Collection entries
────────────────────────────────────────

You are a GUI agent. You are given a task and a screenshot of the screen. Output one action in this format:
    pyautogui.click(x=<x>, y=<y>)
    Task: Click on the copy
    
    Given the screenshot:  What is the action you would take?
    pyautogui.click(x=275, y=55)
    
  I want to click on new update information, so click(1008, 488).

────────────────────────────────────────

WRITTEN REQUEST → Reproduce all of the records above word for word, keeping every line as it stands.

WORKED SOLUTION →
You are a GUI agent. You are given a task and a screenshot of the screen. Output one action in this format:
    pyautogui.click(x=<x>, y=<y>)
    Task: Click on the copy
    
    Given the screenshot:  What is the action you would take?
    pyautogui.click(x=275, y=55)
    
  I want to click on new update information, so click(1008, 488).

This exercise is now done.